RUPEE AND THE RENMINBI


THE FALL OF RUPEE:
The rupee has depreciated by more than 24 percent since May 2011, moreover with the rupee breaching the 55 dollar mark, profit margins of companies that import commodities or components would come under severe pressure, which could result in price increases for the consumer.The rupee depreciation will particularly hit the industrial sector and put higher pressure on their costs as items like oil, imported coal, metals and minerals, imported industrial intermediate products all are getting affected.Although the prices of most of the imported commodities have fallen, the depreciating rupee has meant that the importer gets no respite as they need to pay more to purchase the same quantity of raw materials.The depreciating rupee would keep the price of imported commodities elevated. Thus the industrial sector is bound to get adversely hit.

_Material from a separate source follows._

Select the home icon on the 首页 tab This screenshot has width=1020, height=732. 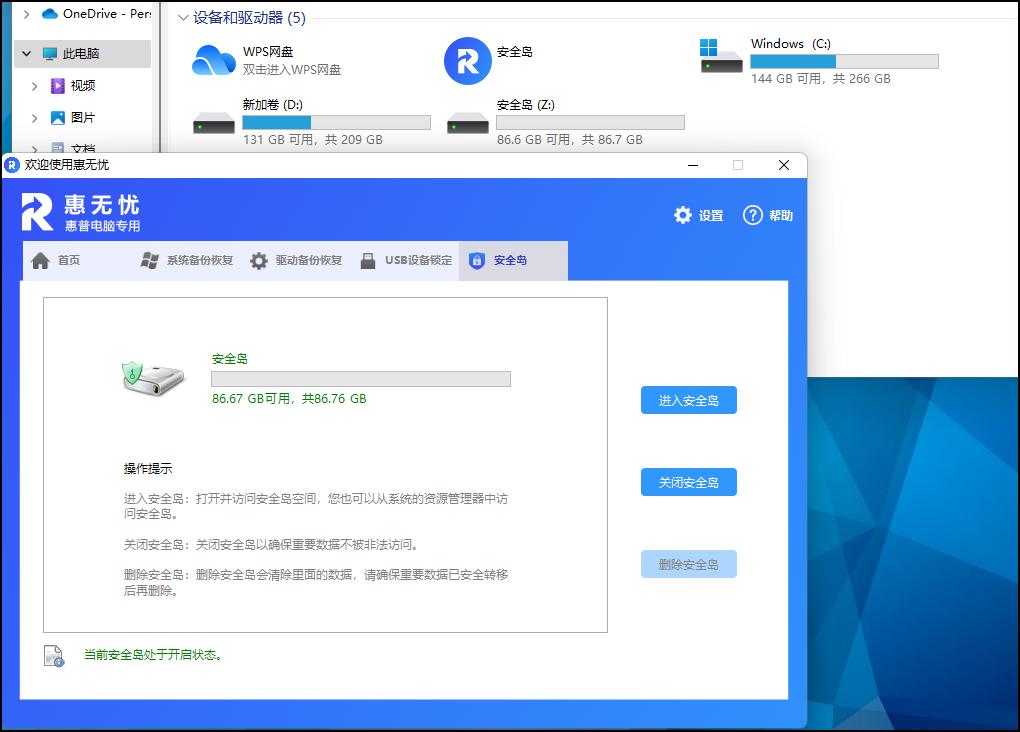(x=39, y=260)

A depreciation of the local currency results in higher import costs for the country.Failure of a similar rise being experienced in the prices of exportable commodities is going to result in a widening of current account deficit of the country Increase in import prices of essential commodities such as crude oil, fertilizer, pulses,edible oils, coal and other industrial raw materials are bound to increase the prices of the final goods. Thereby making it costlier for the consumers and hence inflation might be pushed up further.The central government fiscal burden might increase as the hike in the prices of imported crude oil and fertilizer might warrant for a higher subsidy provision to be made for these commodities.Interest rate differentials in domestic and global markets encourage the industry to raise money through foreign markets however a fall in the rupee value would negate the benefits of doing so.

THE RISE OF YUAN:
Chinese yuan is a favourite  target of western politicians and policy makers,who accuse Beijing of holding down the currency's value artificially to prop up china's exports sector,allowing manufacturers there to steal more jobs from these politicians constituencies.The slow rise of yuan recently against dollar is often cast as chines tacit capitulation to these pressure from abroad.      let’s see how tactically china plays with its currency.

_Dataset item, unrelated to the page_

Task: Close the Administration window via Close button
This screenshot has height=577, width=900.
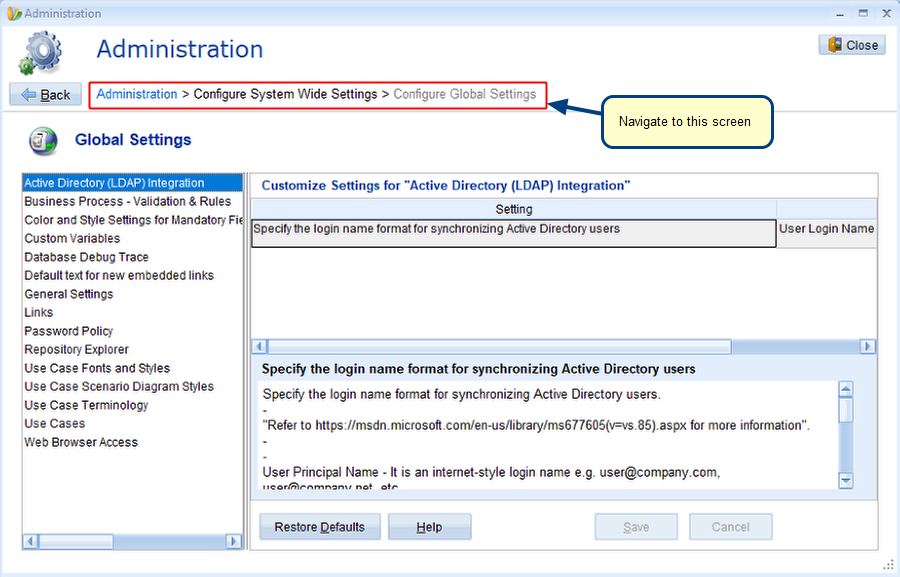Action: click(x=851, y=45)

China has a huge Forex reserves of 3.3 trillion almost 11 times that of india and has a huge surplus current account surplus($300 billion,equal to india’s entire Forex reserves).US last  year to recover from the economic slump has gone for quantitative easing. This will bring more dollar supply in to the market, boosts its exports. The devaluation of us dollar would have an impact on yuan. First it would expose Chinese foreign securities it holds. Secondly its foreign securities will lose purchasing value in European and world market. To contain these effects china has to reduce its Forex reserves, which it can’t do. So, allowed its currency to appreciate, it would definitely increase its imports but Chinese import basket is as such it would boost up its manufacturing industry, moreover a strong yuan would curtail domestic inflation. A ploy employed against China by the west,used it to its advantage.